US house prices dropped by 3% in the first quarter of 2011 – their worst fall in three years, according to housing analysts Zillow.com.

American property prices have declined for 57 consecutive months. Values fell 1% between February and March and 8.2% from March 2010. The cumulative decline in house prices since the market peak in June 2006 is now 29.5%.

A record proportion of homes sold in March (37.7%) went for a loss and negative equity reached a new high – with 28.4% of all single-family homes with mortgages underwater.

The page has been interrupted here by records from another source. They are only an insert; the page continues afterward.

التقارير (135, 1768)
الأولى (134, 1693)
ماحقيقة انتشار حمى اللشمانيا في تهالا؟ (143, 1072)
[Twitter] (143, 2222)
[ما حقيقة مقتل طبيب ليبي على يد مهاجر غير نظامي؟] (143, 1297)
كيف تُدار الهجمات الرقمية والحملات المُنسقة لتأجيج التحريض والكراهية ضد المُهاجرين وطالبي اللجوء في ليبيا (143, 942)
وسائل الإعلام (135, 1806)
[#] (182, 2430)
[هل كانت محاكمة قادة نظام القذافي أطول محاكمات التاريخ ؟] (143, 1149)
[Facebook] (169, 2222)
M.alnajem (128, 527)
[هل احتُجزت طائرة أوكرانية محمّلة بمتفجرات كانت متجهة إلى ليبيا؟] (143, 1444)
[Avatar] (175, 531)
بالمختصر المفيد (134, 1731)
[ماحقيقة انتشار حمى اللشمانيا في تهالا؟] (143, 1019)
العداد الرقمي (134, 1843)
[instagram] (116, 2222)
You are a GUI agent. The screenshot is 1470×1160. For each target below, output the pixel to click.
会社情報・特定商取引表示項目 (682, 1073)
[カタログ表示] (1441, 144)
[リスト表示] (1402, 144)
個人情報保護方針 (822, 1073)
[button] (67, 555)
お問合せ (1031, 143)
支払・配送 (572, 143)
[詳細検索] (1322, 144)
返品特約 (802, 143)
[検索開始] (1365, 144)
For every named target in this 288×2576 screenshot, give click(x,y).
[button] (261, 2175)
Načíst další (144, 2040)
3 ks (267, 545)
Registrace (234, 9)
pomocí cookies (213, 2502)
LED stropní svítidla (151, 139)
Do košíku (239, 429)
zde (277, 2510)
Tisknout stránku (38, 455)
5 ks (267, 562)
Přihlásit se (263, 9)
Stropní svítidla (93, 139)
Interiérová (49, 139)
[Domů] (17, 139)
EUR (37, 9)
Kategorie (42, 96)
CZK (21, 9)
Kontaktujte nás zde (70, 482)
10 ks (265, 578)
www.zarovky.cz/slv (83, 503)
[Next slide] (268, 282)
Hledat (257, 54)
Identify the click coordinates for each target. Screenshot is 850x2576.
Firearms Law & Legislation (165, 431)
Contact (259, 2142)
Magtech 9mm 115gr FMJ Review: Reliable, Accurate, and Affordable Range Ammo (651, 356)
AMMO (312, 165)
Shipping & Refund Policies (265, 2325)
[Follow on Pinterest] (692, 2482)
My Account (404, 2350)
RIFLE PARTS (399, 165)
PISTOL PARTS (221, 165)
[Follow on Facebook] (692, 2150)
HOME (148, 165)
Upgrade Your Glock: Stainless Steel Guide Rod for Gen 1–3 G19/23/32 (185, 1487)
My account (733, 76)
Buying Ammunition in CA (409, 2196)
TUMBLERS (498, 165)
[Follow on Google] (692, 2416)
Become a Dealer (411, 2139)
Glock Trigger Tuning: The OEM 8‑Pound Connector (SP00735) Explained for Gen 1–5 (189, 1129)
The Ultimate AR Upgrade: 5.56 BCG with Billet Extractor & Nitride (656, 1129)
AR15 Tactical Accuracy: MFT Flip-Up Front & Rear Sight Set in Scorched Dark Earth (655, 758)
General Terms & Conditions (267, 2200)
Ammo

Almost the entire country continued to suffer over the first quarter – with Detroit, Atlanta, Ocala in Florida and Pueblo in Colorado the worst hit.

Those lower down the property ladder were hit hardest. Prices in the bottom tier fell 13.9% year-on-year, homes in the middle tier fell 8.7% and homes in the top tier fell 4.3%.

Nearly three-quarters (74.5%) of homes in the US lost value from the first quarter of 2010 to the first quarter of 2011. That was up from the final quarter of 2010, when 69.2% had lost value, but is down substantially from a peak of 85.5% in the first quarter of 2009.

The housing market showed some signs of improvement last year with the rate of decline slowing in some markets. The improvements were spurred by government programmes that gave buyers up to $8,000 (£5,000) in tax credits but the subsidies' impact proved fleeting.

The Zillow figures follow Standard & Poor's/Case-Shiller Composite 20-City Home Price Index, which showed prices are now 33% below the 2006 peak.